We informed the British, French, and Germans of our talks with the Soviets on this subject even before we informed the State Department. (This might seem a strange way to proceed but the situation has now been rectified.) The Germans generally favored the project. The British and ourselves held extensive consultations and concluded that, if we could change the agreement so as to state objectives and could phrase it so that it would be aimed at avoiding any war, rather than just nuclear war, and could apply not only to the U.S. and the Soviet Union but also to any third country and could exempt existing alliances—then it would be a good thing. It would place an obligation on the Soviets to state that the way to avoid nuclear war is to avoid any war and could counter the Soviet effort to differentiate between nuclear and other types of war.

In fact, the final agreement was drafted 90 per cent by Sir Thomas Brimelow. The British, French, and Germans were kept informed at all stages of negotiations. Nothing was done that they did not know about. It is true that the French were not enthusiastic but they never said what they are now saying. They claimed only that the agreement could promote the illusion of détente; they never said anything about the agreement leaving Europe undefended.

With all this background, it was shocking that, when the agreement was raised in NATO, the representatives of the U.K., France, and Germany did nothing to help and only asked questions which had already been asked and answered before in our consultations.

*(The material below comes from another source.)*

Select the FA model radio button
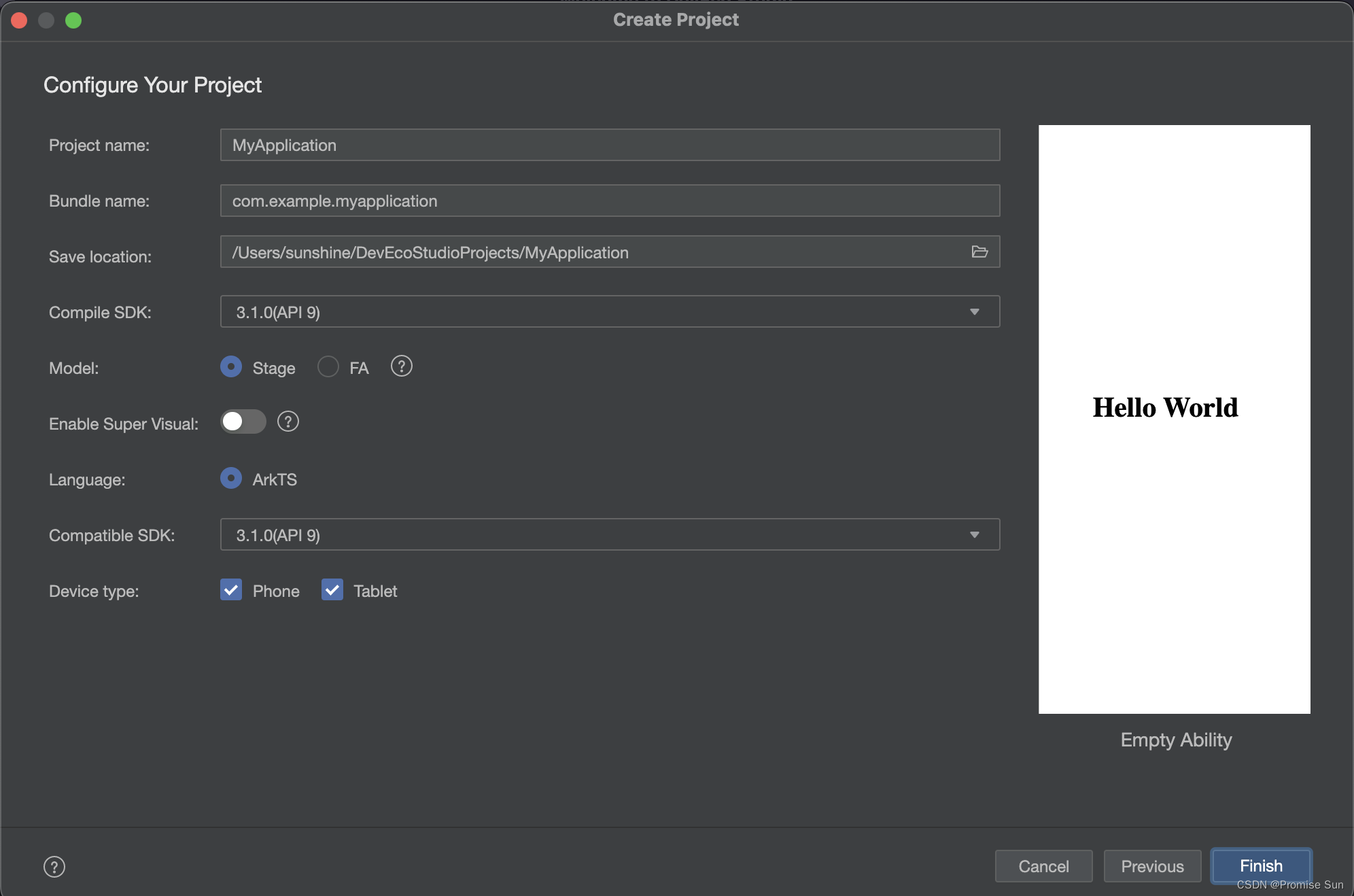The image size is (1354, 896). (x=329, y=366)
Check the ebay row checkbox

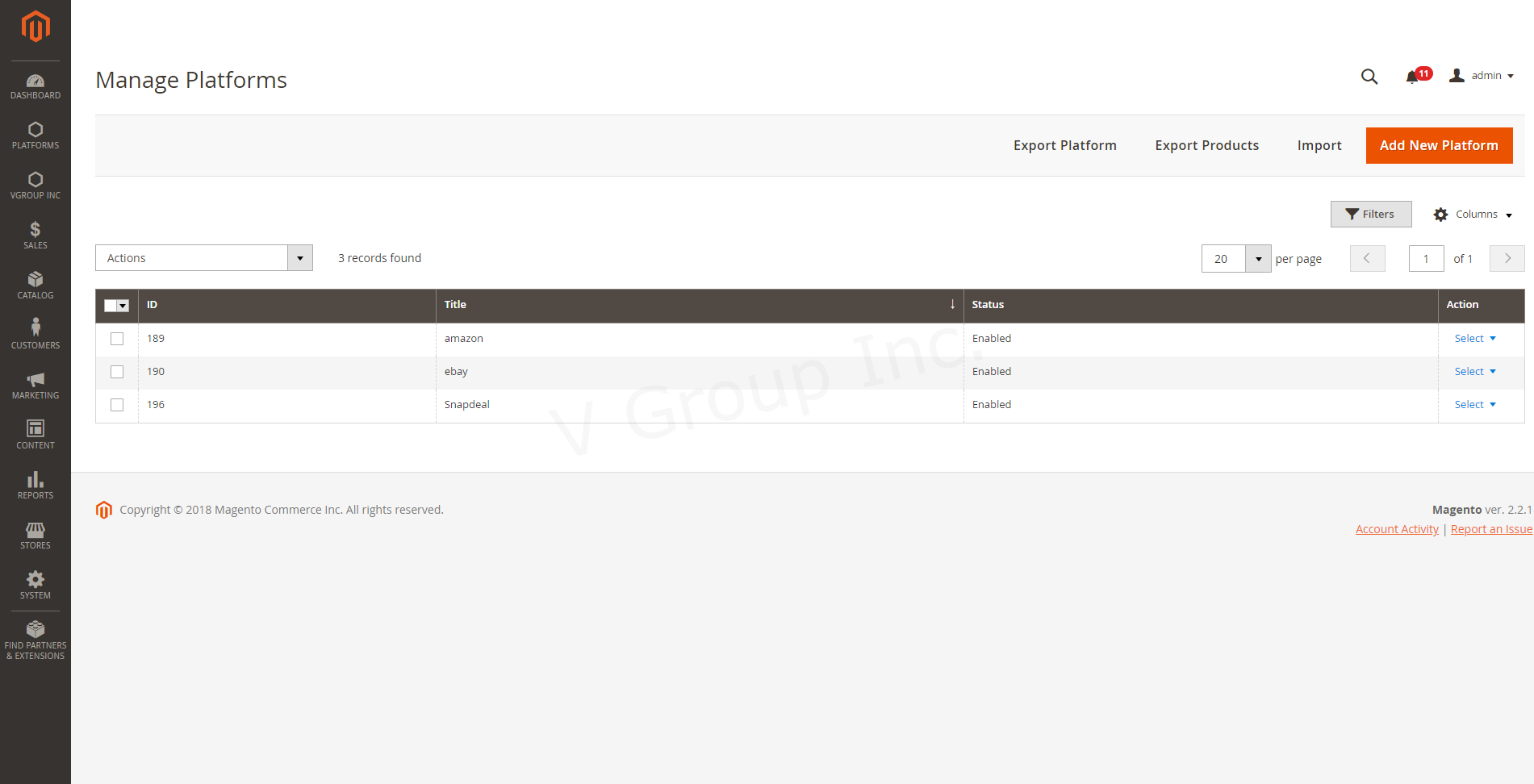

This was a cynical performance.

Jobert, in a recent speech to the National Assembly has cited the agreement as the reason why Europeans must create a defense community and why Europe must at all costs be independent of the U.S.

We are not against European identity or even a European defense community. But we are concerned that this not be on an anti-American basis.

It is true that some of the smaller countries have more reason to complain about lack of consultation. We relied on the U.K. and the Germans to be our spokesmen.

So far as the SALT principles are concerned, the Europeans were actively engaged in drafting them with the U.S. There is no problem about this.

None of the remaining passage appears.